The code works fine, but takes forever (e.g, for dataset1.shape == (100,100,50,500)). I've read some other topics mentioning that apply_along_axis is very slow, so I'm guessing that's the culprit. Unfortunately, I don't really know what could be used as an alternative here (except maybe an explicit for loop?).

Does anyone have an idea of what I can do to avoid apply_along_axis and speed up curve_fit being called multiple times?

Answer 1

In this particular case, where you're fitting a single exponential, you're likely better off to take the log of your data. Then fitting becomes linear and that is much faster than a nonlinear least squares, and can likely be vectorized since it becomes pretty much a linear algebra problem.

(And of course, if you have an idea of how to improve least_squares, that might be appreciated by the scipy devs.)

Answer 2

So you are applying a fit operation 100*100*50*500 times, to a 1d array (of 3 values in the example, more in real life?)?

apply_along_axis does iterate over all the dimensions of the input array, except for one. There's no compiling or doing this fit over multiple axes at once.

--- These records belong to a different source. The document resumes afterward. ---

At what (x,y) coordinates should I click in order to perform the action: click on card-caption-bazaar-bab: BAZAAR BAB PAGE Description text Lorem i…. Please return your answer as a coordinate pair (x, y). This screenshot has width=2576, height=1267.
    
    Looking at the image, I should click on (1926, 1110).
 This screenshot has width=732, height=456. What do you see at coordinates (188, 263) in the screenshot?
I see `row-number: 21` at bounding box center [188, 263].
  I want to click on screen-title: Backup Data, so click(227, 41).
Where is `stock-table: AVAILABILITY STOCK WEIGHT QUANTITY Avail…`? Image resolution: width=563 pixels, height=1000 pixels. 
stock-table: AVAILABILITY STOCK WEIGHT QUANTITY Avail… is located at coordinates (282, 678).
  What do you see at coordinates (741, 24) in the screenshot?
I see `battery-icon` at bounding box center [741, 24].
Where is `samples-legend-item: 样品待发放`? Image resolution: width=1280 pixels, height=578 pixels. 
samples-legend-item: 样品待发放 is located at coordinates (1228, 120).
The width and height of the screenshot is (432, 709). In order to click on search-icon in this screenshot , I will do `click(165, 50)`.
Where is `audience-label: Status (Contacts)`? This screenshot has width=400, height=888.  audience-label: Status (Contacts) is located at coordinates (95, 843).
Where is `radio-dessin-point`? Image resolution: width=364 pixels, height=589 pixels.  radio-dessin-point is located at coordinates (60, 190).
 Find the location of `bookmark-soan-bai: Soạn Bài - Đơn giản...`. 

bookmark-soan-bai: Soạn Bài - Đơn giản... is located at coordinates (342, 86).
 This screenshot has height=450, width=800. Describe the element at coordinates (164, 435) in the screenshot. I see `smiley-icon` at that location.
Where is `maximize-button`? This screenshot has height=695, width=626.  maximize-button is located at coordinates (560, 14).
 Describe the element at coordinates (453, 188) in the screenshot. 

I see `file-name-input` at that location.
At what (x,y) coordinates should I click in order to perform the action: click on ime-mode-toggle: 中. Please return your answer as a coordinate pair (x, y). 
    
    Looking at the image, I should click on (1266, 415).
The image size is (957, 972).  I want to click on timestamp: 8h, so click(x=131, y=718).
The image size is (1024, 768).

Without apply_along_axis the easiest approach is to reshape the array into a 2d one, compressing (100,100,50,500) to one (250...,) dimension, and then iterating on that. And then reshaping the result.

I was thinking that concatenating the datasets on a last axis might be slower than doing so on the first, but timings suggest otherwise.

np.stack is a new version of concatenate that makes it easy to add the new axis any where.

In [319]: x=np.ones((2,3,4,5),int)
In [320]: d=[x,x,x,x,x,x]

In [321]: np.stack(d,axis=0).shape   # same as np.array(d)
Out[321]: (6, 2, 3, 4, 5)

In [322]: np.stack(d,axis=-1).shape
Out[322]: (2, 3, 4, 5, 6)

for a larger list (with a trivial sum function):

In [295]: d1=[x]*1000       # make a big list

In [296]: timeit np.apply_along_axis(sum,-1,np.stack(d1,-1)).shape
10 loops, best of 3: 39.7 ms per loop

In [297]: timeit np.apply_along_axis(sum,0,np.stack(d1,0)).shape
10 loops, best of 3: 39.2 ms per loop

an explicit loop using array reshape times about the same

In [312]: %%timeit 
   .....: d2=np.stack(d1,-1)
   .....: d2=d2.reshape(-1,1000)
   .....: res=np.stack([sum(i) for i in d2],0).reshape(d1[0].shape)
   .....: 
10 loops, best of 3: 39.1 ms per loop

But a function like sum can work on whole array, and do so much faster

In [315]: timeit np.stack(d1,-1).sum(-1).shape
100 loops, best of 3: 3.52 ms per loop

So changing the stacking and iteration methods doesn't make much difference in speed. But changing the 'fit' so it can work over more than one dimension can be a big help. I don't know enough of optimize.fit to know if that is possible.

====================

I just dug into the code for apply_along_axis. It basically constructs an index that looks like ind=(0,1,slice(None),2,1), and does func(arr[ind]), and then increments it, sort like long arithmetic with carry. So it is just systematically stepping through all elements, while keeping one axis a : slice.